🤖 AI Summary
RVQ-based neural audio codecs suffer from high quantization error and limited synthesis quality during inference due to fixed codebooks. Method: This paper proposes a test-time dynamic code selection algorithm that requires no retraining. At inference, it jointly optimizes discrete codebook indices across all RVQ levels via hierarchical codebook search and layer-wise quantization error minimization, overcoming the suboptimality of conventional greedy encoding. Contribution/Results: The core innovation lies in formulating codebook selection as a differentiable path optimization problem—preserving discrete constraints while enabling end-to-end gradient backpropagation of reconstruction error.
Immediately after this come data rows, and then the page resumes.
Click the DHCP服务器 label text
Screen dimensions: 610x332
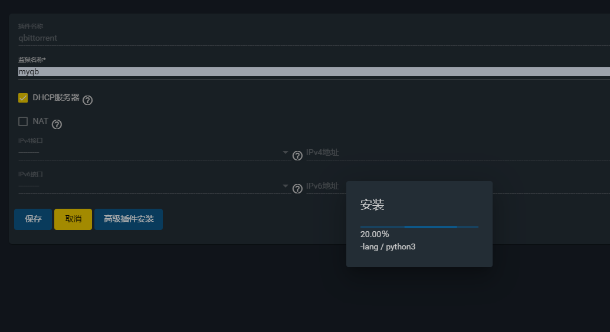tap(56, 97)

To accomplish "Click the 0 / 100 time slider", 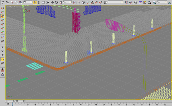I will pos(15,101).
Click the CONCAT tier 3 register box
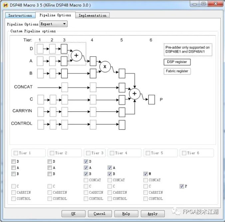Screen dimensions: 225x222 click(x=65, y=87)
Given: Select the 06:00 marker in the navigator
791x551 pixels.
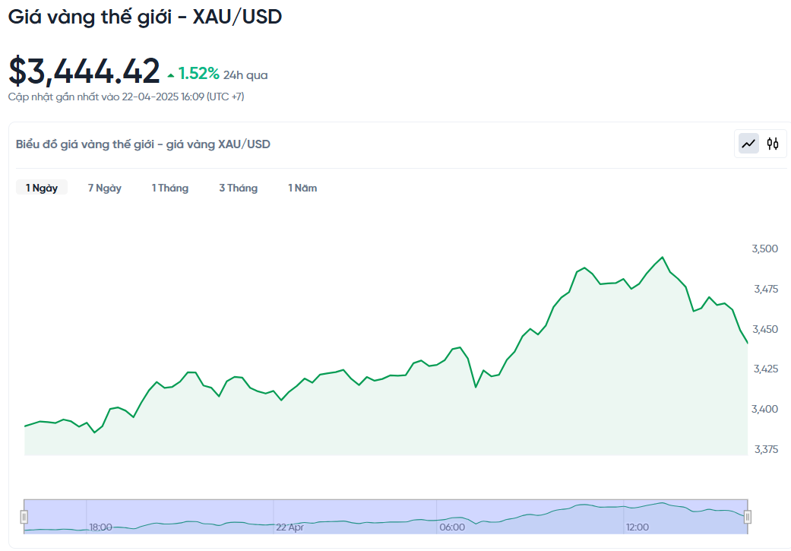Looking at the screenshot, I should pyautogui.click(x=452, y=527).
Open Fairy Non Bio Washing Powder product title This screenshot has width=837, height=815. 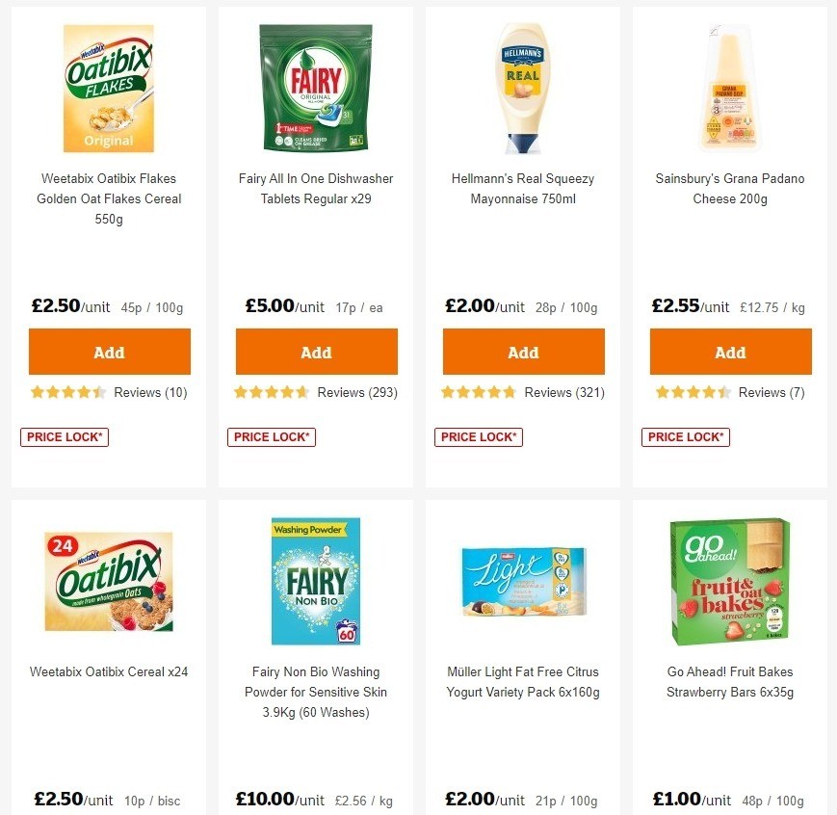coord(316,692)
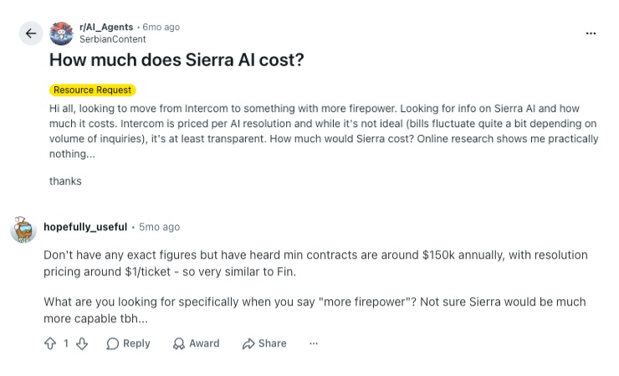The width and height of the screenshot is (619, 376).
Task: Click the Reply button text
Action: pos(136,343)
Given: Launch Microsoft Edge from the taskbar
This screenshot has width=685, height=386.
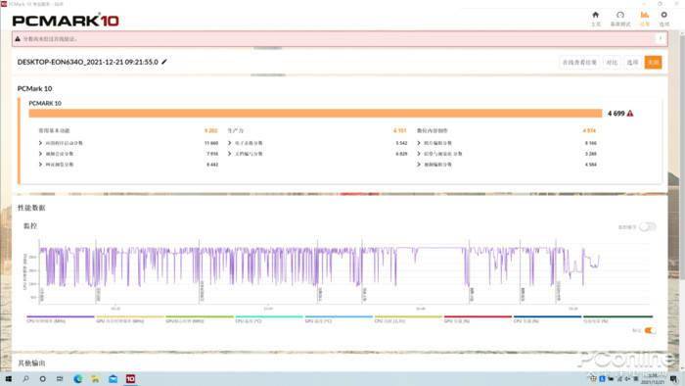Looking at the screenshot, I should 78,379.
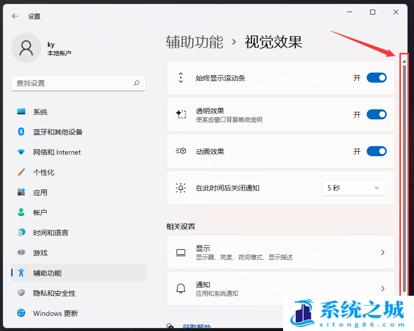Screen dimensions: 414x331
Task: Open 系统 settings from sidebar
Action: click(x=40, y=112)
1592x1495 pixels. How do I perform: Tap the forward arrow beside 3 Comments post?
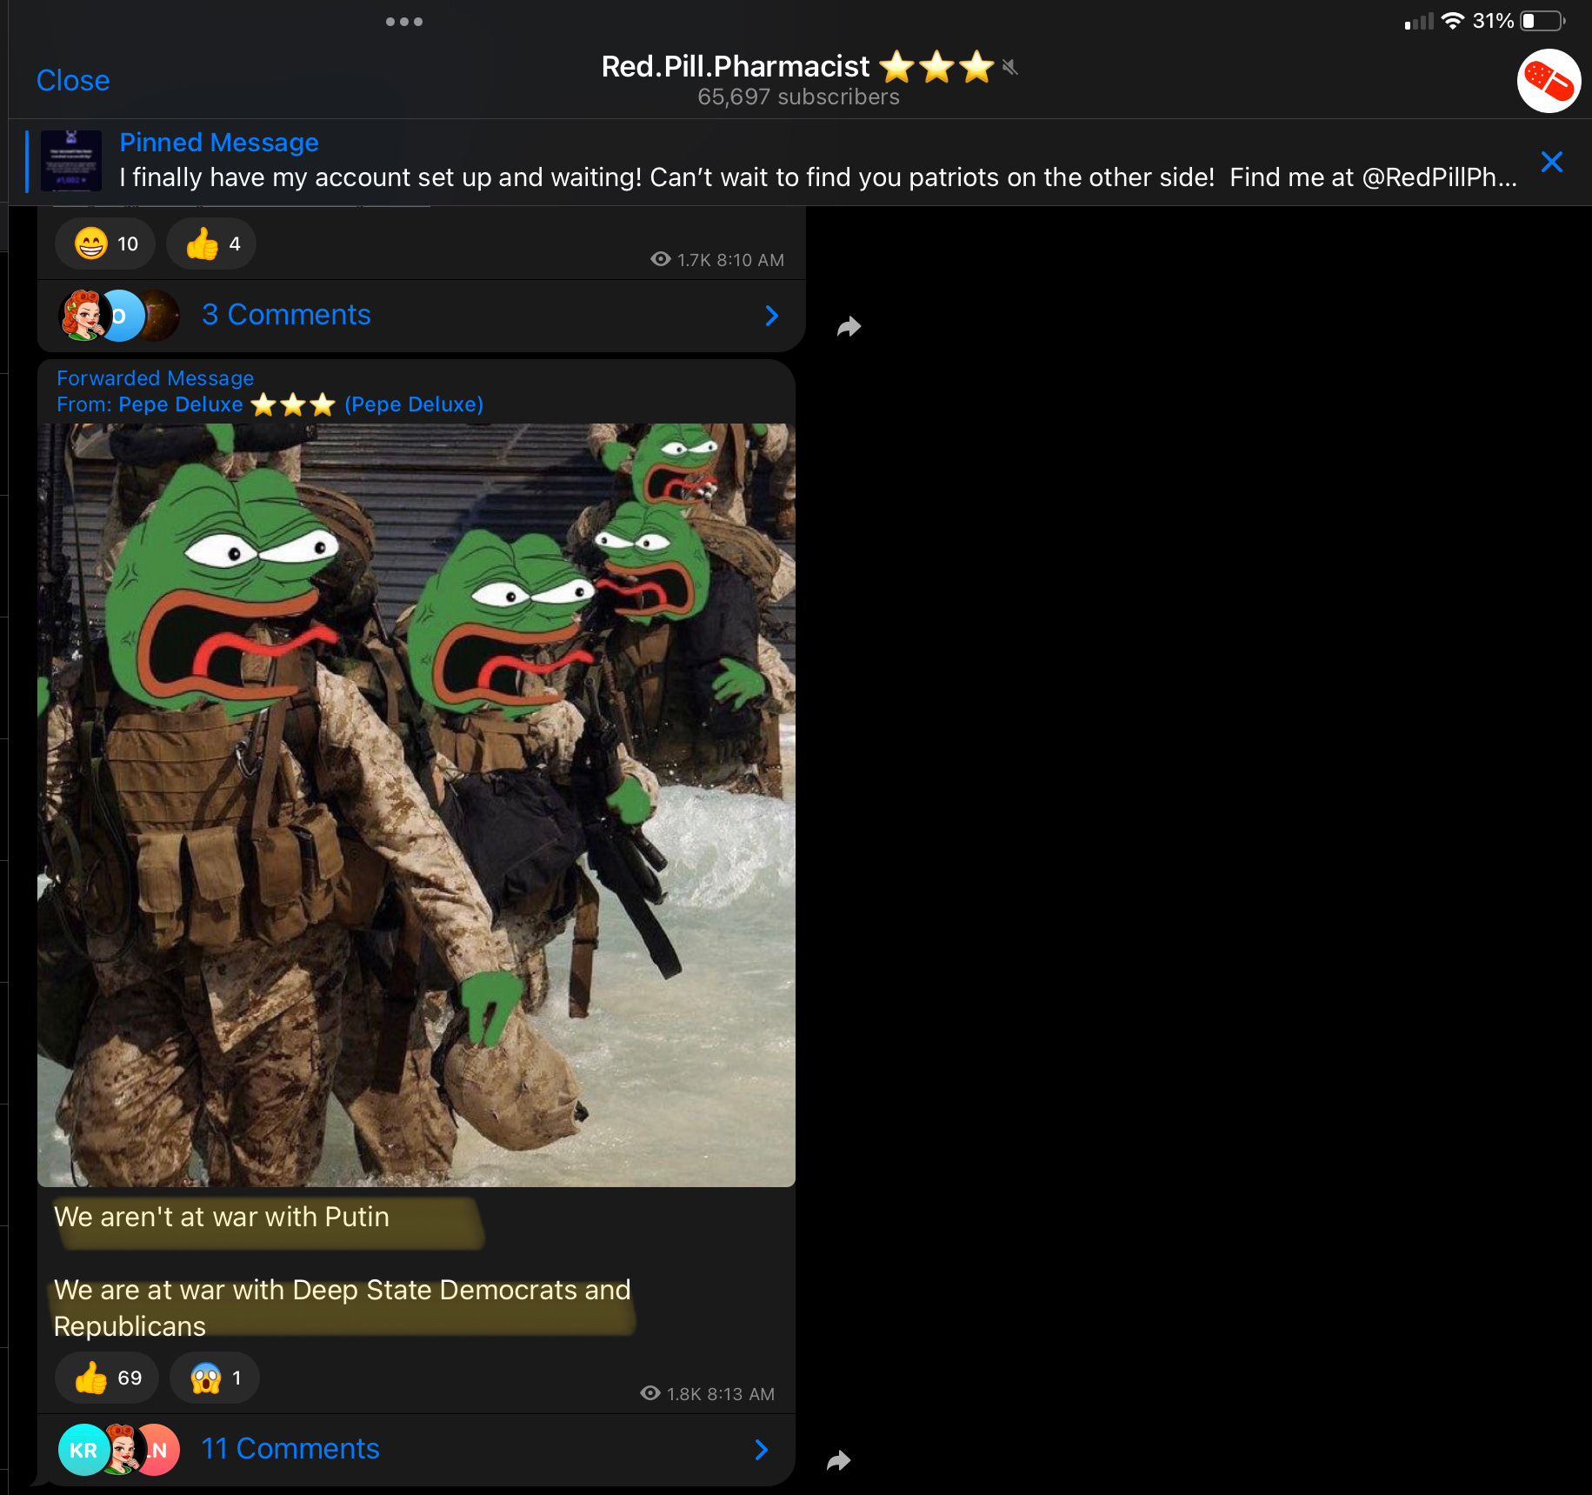tap(849, 326)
Experiments demonstrate significant improvements in both objective metrics (e.g., LSD, MRSTFT) and subjective MOS scores, with an average 23.6% reduction in quantization error. The method is fully compatible with existing RVQ models and incurs negligible deployment overhead.
📝 Abstract
The residual vector quantization (RVQ) technique plays a central role in recent advances in neural audio codecs. These models effectively synthesize high-fidelity audio from a limited number of codes due to the hierarchical structure among quantization levels. In this paper, we propose an encoding algorithm to further enhance the synthesis quality of RVQ-based neural codecs at test-time. Firstly, we point out the suboptimal nature of quantized vectors generated by conventional methods. We demonstrate that quantization error can be mitigated by selecting a different set of codes. Subsequently, we present our encoding algorithm, designed to identify a set of discrete codes that achieve a lower quantization error. We then apply the proposed method to pre-trained models and evaluate its efficacy using diverse metrics. Our experimental findings validate that our method not only reduces quantization errors, but also improves synthesis quality.